• **Work instructions**: Within the data that follows, set down exactly the lines from the one containing "Select Produkty in the navigation bar" through the one containing "Given: Click the Diameter slider bar", both ends included.

• **Record set**:
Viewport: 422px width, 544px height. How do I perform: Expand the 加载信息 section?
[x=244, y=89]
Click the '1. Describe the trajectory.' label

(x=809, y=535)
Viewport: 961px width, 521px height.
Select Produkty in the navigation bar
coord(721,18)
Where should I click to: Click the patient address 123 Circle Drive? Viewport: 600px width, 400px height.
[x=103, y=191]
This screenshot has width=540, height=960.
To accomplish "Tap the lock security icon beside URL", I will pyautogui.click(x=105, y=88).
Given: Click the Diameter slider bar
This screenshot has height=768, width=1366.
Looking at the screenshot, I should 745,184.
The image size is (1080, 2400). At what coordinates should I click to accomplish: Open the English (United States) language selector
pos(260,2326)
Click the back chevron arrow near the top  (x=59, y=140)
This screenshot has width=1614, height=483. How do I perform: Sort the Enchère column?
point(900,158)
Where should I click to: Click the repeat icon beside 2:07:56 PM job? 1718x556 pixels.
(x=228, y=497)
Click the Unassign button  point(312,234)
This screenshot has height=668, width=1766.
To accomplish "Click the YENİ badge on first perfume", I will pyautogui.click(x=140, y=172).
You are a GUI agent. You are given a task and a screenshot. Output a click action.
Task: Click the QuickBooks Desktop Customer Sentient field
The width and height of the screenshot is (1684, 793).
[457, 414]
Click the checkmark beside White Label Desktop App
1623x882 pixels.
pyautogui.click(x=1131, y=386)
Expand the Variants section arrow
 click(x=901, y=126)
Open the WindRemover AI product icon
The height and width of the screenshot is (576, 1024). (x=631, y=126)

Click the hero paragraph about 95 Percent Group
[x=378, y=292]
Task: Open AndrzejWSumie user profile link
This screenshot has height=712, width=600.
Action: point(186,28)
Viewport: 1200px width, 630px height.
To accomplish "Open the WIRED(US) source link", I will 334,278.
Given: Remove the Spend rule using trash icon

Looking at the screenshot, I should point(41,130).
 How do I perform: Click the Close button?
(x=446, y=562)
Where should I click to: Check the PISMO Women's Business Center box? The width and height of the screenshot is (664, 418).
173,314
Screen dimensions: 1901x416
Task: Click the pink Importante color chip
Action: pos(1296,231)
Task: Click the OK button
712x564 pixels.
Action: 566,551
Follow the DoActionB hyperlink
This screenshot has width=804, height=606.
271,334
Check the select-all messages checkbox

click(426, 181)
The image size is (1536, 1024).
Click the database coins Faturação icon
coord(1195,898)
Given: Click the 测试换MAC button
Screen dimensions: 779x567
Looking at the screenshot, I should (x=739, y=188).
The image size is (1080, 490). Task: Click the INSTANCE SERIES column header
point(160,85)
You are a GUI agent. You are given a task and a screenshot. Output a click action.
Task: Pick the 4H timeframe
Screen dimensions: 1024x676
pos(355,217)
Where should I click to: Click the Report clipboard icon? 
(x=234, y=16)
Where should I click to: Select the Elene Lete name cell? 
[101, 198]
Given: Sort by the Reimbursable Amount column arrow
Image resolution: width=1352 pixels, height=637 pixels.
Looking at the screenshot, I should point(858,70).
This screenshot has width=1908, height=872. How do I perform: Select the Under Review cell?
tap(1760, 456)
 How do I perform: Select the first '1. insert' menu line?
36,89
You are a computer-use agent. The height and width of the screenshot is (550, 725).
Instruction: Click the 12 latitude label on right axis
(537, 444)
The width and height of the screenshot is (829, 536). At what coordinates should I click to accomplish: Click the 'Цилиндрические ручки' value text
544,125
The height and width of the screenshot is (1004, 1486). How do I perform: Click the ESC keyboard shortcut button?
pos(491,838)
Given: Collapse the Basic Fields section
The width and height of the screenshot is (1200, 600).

• **Task solution**:
Select Produkty in the navigation bar
coord(721,18)
Where should I click to: Click the patient address 123 Circle Drive? Viewport: 600px width, 400px height.
[x=103, y=191]
This screenshot has width=540, height=960.
To accomplish "Tap the lock security icon beside URL", I will pyautogui.click(x=105, y=88).
Given: Click the Diameter slider bar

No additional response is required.